● ABOUT THIS EXERCISE: Scan the entries below for the word "cart". Copy each line that has it.

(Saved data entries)
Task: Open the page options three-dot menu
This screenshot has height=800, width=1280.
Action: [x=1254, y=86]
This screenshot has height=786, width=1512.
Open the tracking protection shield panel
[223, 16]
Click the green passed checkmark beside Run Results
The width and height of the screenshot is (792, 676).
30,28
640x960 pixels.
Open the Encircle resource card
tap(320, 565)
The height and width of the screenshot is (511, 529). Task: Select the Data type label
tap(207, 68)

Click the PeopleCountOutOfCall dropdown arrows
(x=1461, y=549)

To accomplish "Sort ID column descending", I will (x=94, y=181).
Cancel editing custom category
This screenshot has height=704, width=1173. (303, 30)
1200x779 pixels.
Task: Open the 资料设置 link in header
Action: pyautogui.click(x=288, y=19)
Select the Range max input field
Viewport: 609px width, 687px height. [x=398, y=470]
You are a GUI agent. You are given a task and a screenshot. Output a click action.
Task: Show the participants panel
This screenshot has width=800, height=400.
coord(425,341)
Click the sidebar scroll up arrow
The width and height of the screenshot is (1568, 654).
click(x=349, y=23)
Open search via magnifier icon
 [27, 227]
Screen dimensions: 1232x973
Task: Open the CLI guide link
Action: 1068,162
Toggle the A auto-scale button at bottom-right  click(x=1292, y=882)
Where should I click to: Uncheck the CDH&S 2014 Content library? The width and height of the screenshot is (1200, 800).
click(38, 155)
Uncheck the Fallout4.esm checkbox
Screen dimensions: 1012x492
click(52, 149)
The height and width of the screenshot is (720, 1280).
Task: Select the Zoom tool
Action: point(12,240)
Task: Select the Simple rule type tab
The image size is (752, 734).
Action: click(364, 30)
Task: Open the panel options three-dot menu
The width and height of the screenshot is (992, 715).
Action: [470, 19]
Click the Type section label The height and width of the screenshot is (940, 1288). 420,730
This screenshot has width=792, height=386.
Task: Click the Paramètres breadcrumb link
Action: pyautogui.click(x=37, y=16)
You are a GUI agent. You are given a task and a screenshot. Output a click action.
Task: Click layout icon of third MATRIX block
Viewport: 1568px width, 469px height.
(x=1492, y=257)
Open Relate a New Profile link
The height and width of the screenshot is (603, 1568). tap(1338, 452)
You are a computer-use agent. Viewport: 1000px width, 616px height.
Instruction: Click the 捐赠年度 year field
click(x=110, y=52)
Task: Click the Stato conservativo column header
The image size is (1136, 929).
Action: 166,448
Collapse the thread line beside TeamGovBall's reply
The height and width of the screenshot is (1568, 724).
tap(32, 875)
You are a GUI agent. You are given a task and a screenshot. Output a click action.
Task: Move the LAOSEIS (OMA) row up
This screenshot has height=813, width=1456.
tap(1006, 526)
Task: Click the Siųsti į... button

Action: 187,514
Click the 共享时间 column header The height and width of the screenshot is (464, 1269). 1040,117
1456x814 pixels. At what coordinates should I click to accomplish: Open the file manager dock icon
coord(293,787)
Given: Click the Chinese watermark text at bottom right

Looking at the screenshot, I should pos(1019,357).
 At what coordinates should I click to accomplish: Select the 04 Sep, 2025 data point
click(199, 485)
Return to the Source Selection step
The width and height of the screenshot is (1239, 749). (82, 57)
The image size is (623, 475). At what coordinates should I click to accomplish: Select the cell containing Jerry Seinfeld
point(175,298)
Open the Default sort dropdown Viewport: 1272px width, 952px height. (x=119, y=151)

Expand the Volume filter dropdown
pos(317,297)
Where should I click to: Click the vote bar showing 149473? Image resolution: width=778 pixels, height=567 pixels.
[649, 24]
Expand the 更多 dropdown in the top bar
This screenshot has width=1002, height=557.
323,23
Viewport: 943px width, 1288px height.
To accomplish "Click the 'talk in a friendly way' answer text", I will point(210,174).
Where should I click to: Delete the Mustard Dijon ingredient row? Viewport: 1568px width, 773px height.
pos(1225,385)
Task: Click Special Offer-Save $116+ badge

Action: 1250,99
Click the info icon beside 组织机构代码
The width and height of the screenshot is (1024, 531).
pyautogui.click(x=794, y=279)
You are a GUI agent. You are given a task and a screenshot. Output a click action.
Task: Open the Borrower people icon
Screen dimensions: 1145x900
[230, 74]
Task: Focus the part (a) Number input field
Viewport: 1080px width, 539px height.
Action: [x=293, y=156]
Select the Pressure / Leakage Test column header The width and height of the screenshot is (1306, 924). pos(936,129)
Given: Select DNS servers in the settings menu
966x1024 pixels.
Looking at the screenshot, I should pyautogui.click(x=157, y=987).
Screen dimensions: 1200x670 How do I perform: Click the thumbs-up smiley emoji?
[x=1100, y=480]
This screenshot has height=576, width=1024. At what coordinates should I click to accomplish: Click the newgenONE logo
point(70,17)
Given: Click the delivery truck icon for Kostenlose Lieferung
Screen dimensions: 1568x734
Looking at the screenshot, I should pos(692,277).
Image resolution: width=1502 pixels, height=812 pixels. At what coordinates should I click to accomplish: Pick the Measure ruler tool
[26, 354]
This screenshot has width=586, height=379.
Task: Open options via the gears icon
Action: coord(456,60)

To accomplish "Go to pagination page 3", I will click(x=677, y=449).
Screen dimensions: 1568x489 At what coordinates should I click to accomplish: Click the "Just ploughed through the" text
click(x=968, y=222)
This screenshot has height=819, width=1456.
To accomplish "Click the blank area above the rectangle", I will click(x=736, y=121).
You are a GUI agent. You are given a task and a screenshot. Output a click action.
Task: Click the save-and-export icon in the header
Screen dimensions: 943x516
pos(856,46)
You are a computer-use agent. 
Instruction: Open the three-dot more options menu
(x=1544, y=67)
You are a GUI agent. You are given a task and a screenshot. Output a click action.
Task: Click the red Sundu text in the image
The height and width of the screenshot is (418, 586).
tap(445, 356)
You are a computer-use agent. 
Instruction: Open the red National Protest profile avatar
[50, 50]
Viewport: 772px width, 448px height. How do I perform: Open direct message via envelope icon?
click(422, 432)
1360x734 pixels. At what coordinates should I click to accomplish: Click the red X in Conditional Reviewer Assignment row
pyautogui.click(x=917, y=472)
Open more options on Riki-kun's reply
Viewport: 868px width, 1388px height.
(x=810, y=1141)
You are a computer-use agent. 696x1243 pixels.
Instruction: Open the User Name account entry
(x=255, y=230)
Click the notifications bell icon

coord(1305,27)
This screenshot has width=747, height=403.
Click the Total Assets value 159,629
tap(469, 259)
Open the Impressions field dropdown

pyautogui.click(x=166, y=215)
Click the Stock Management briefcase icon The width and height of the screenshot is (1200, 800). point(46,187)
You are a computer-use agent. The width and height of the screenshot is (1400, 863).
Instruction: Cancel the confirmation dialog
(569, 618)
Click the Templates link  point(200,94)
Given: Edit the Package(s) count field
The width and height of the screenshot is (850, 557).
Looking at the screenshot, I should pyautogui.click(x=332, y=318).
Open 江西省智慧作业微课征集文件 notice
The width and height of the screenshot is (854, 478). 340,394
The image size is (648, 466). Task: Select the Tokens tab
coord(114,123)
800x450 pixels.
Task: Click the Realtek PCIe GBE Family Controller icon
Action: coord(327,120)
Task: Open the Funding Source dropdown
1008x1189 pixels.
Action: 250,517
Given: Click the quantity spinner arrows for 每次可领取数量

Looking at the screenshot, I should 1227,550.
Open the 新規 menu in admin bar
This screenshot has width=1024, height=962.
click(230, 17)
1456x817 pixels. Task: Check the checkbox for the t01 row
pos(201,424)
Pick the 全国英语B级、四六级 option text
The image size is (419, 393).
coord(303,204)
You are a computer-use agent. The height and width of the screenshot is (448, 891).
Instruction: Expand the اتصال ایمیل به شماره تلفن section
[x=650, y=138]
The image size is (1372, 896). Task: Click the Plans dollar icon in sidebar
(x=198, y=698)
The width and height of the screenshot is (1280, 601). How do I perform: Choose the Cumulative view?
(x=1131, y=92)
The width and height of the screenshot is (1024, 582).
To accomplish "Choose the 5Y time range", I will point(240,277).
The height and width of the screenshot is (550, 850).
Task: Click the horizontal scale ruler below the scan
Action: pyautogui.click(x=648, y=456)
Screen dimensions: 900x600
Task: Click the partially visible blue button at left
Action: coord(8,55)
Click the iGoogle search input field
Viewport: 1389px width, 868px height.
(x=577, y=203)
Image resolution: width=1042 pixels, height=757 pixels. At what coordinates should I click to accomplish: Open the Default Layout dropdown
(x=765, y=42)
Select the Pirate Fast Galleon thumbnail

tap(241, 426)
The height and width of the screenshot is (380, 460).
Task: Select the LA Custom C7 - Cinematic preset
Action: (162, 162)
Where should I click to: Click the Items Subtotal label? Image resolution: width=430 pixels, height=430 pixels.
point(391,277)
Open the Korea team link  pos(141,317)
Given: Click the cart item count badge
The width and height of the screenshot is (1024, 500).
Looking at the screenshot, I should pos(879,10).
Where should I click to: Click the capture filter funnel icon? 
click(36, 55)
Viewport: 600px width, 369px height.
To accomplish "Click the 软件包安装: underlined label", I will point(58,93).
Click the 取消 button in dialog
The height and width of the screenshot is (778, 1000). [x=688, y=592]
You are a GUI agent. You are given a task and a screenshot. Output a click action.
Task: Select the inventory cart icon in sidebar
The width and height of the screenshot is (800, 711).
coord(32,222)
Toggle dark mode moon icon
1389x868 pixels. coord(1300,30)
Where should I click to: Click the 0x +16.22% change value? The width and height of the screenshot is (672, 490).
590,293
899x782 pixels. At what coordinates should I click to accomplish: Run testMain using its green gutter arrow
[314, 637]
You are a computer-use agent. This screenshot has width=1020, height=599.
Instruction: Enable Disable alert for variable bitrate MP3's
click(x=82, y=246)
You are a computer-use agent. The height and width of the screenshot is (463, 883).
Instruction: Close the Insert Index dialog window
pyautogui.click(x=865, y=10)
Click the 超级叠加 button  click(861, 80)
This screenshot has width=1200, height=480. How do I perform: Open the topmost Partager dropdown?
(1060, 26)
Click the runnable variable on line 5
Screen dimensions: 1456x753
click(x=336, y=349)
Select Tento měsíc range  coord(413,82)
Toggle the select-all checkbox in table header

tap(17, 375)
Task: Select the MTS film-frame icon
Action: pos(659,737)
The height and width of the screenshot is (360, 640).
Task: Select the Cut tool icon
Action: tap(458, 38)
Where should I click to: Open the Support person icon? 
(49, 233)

● ANSWER SECTION:
Given: Click the cart item count badge
Task: Select the inventory cart icon in sidebar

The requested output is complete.